> PASSAGE SHOWN

────────────────────

This means that she will not quit. To quit smoking you have to really want to - believe me - and she doesn't. You can't make someone want something, it has to come from them. Maybe at some point in the future she will want to, but right now no amount of pointing out how bad it is for her (she knows) will have any effect.

So your girlfiend is a smoker. Your choices are to accept that, which means putting yourself at risk - your comfort at best and your health at worst - or to break up with her. If you're going to accept it you have a right to put boundaries in place to protect yourself, such as have been mentioned above, like picking her up, not staying at her Mum's, going to smoke-free places etc. If you can't accept it then you need to let her know that while you love her, this is an issue that you are both incompatible on and while it's no judgement on her as a person she is not the right person for you right now.

────────────────────

> GIVEN MATERIAL

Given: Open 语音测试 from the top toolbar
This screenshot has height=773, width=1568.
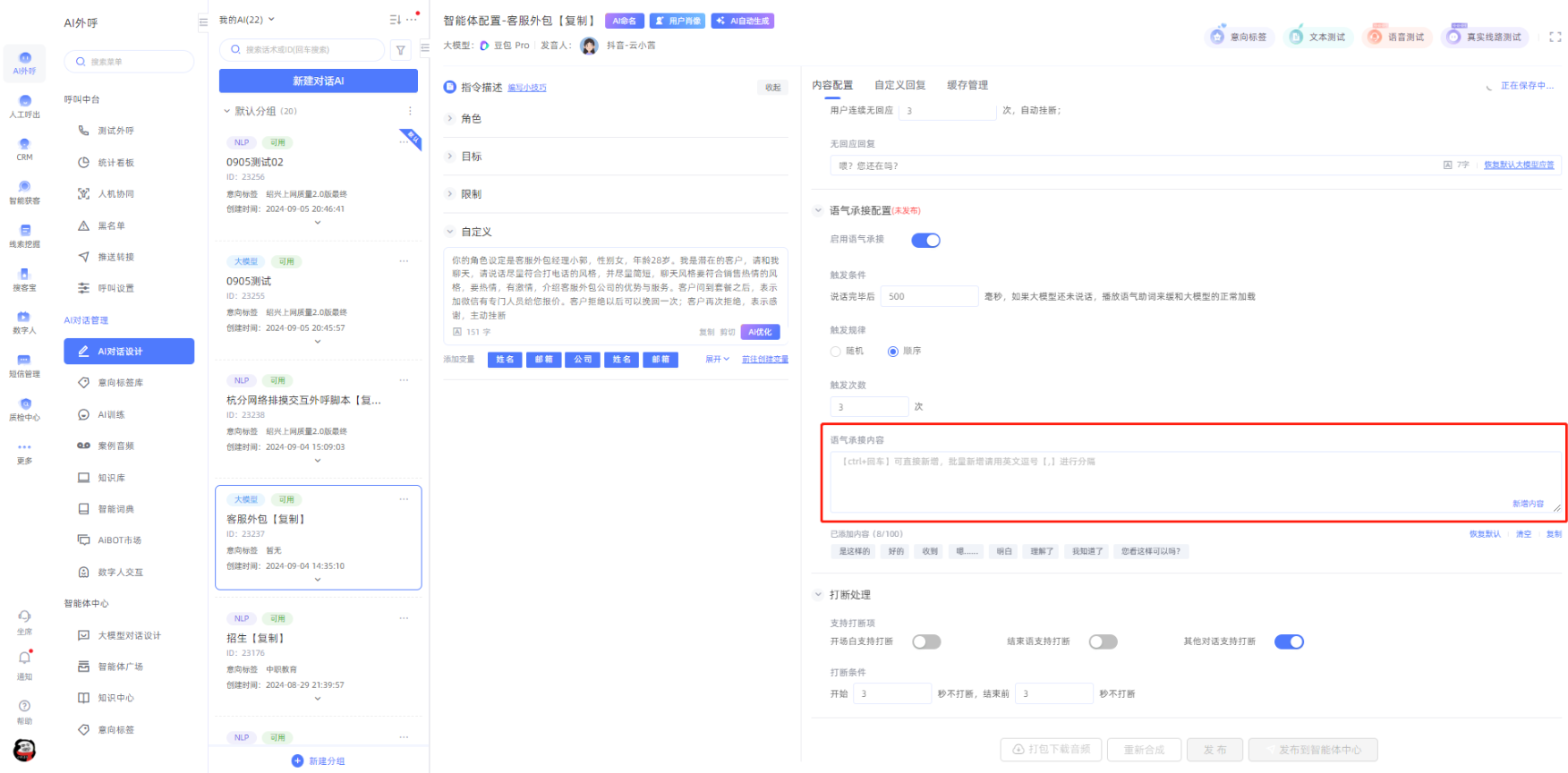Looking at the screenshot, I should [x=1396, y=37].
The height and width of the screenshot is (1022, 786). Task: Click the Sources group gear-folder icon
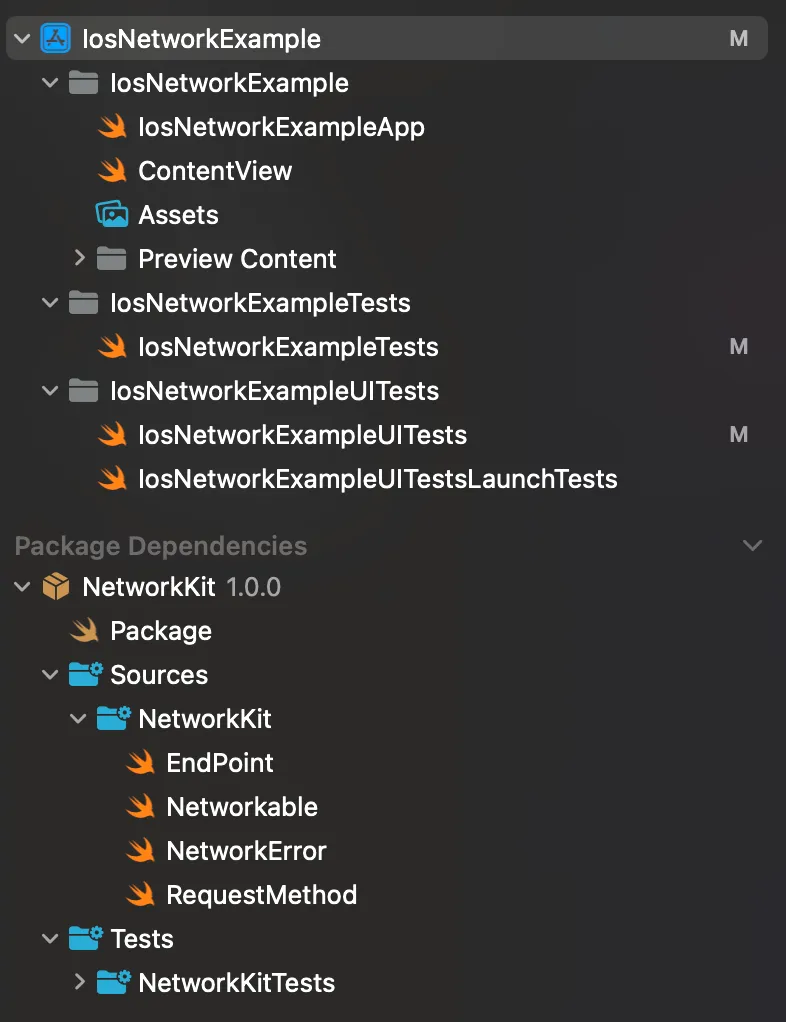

────────────────────

> INSTRUCTIONS
(1) In the passage about a girlfriend who smokes, what two choices does the writer say the reader has?
(2) Reproduce the part of the passage about a girlfriend who smokes starting at "So your girlfiend" and ending at "you right now.".

> TASK ANSWERS
(1) The reader can accept that she is a smoker or break up with her.

(2)
So your girlfiend is a smoker. Your choices are to accept that, which means putting yourself at risk - your comfort at best and your health at worst - or to break up with her. If you're going to accept it you have a right to put boundaries in place to protect yourself, such as have been mentioned above, like picking her up, not staying at her Mum's, going to smoke-free places etc. If you can't accept it then you need to let her know that while you love her, this is an issue that you are both incompatible on and while it's no judgement on her as a person she is not the right person for you right now.